Self-actualization means a person reaching the development of self-fulfillment, self-realization, self-transcendence, self-growth, and self-respect. In other words, you can accept your strength and weaknesses, being aware of your potential, being content with what you have, seeking personal growth, the desire to accomplish your purpose in life, and appreciation for life.
Having a lot of money, being a CEO of a Fortune 500 company, or be the richest person on Earth does not mean you reach self-actualization. Persons from different walks of life may achieve self-actualization without the abundance of material things in life. Not everyone can reach self-actualization, but it is achievable. It has no endgame; it is a work in progress.

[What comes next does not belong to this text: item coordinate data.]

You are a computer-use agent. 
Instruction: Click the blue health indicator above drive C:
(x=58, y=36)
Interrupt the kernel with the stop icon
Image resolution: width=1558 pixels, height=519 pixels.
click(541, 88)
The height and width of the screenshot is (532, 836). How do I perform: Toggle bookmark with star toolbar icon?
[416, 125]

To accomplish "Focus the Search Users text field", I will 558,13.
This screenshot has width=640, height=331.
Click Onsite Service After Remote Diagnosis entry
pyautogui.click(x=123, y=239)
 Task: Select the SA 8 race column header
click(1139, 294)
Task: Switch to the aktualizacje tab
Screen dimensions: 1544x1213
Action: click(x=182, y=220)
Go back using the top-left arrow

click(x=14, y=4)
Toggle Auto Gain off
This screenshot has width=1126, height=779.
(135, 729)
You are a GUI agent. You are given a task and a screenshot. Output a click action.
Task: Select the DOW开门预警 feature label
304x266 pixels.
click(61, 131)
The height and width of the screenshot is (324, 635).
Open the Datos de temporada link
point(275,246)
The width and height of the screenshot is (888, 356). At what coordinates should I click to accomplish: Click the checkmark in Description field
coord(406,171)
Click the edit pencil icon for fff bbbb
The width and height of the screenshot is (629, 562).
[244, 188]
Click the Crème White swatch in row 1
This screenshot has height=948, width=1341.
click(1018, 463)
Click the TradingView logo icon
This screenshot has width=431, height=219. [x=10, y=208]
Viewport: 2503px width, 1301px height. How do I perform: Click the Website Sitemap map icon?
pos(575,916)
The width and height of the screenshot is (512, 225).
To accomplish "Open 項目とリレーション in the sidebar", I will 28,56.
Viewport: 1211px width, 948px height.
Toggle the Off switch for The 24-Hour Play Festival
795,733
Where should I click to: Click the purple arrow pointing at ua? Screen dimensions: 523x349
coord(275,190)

What Are the Characteristics of a Person Who Achieved Self-Actualization?
When you achieve self-actualization, you can genuinely say that you’ve truly found and accepted the best version of yourself. So what are the personality or characteristics of self-actualized individuals? Remember that self-actualization differs for each individual. It’s possible for a person to achieve it without attaining each characteristic. Generally speaking, a self-actualized person thinks, act, and behave like these:
Untroubled About What Others Think
When you stop caring about other’s opinion and is not easily persuaded by society’s expectations, you’re in the process of self-actualization. You prioritize your happiness and is not easily affected by other people’s negative opinion.
We must learn to appreciate simple moments: a hug, your friends, nature, and the little things in life that make you happy. You don’t need expensive vacations or go on a shopping spree to make you happy; the simple things in life like good health and a complete family makes you happy.
Have Compassion for Others
Having love, compassion, and kindness to all the people you meet is characteristic of a self-actualized person. You also have that sense of justice because you’re compassionate to other people. You care for what’s right and just because you have empathy for others. This also includes helping others who are in need without expecting anything in return. In return, you build meaningful and long-lasting friendships.
Spontaneous and Fun
Having a sense of spontaneity and accepting the unknown is another concept of self-actualization. No one knows what the future holds, and living a life that accepts and adapts to the unknown is self-actualization. Being spontaneous and fun means, you don’t worry too much, which is good for your mental health too.
Be Grateful for What You Have
Instead of complaining about what you lack, you are grateful for what you have. You strive to do better and set goals, but you are content and happy with what you have. Material things or money does not necessarily excite you.
Good Sense of Humor
When you can laugh at yourself even though you made a mistake, you are confident about yourself and accept your mistake. Seeing the humor in challenging situations is also a characteristic of self-actualization. It does not mean that you’re carefree; you just have a more calm personality.
Peak experiences are moments of pure bliss or elation. It’s described as a moving experience where you feel utterly happy. The experience strikes an emotional chord in you that changes how you see and appreciate life. Some people go through a peak experience when reading a great book, watching a touching movie, traveling alone, or going on a nature trip.
Self-awareness means accepting your strengths and weakness and being aware of your actions. When you learn to accept and thrive even in the most challenging situations, you are a self-actualized human being.
Pursuit of Happiness
The pursuit of happiness is a driving force for self-actualization. Doing the things you love involves experiences that make you happy, and surrounding yourself with the people you love is the pursuit of happiness. This may include gardening, exercising, dining with friends, or going on a nature trip with friends.
Begin Your Journey to Self-Actualization
These characteristics of self-actualization are like developing a habit. It will take time and conscious effort to change. Tuning in with yourself is challenging, most especially with our life’s busy hustle and bustle. But give it a try, a smile on a stranger, stop and smell the roses, or figure out what makes you happy.
If you want to begin your self-actualization journey but not quite sure where to start, talk to a therapist. Your therapist can help you figure out what steps to take to begin this journey. Not only are you finding yourself, but you’re taking care of your mental health too.
Just don’t get too caught up in achieving all the characteristics because there’s no ‘one-size-fits-all’ for a self-actualized person. This a process, and if you want to live a fulfilling life, there will always be room for improvement. No one is perfect; just become the best version of yourself. To quote Abraham Maslow, “Every person is, in part, his own project and makes himself.”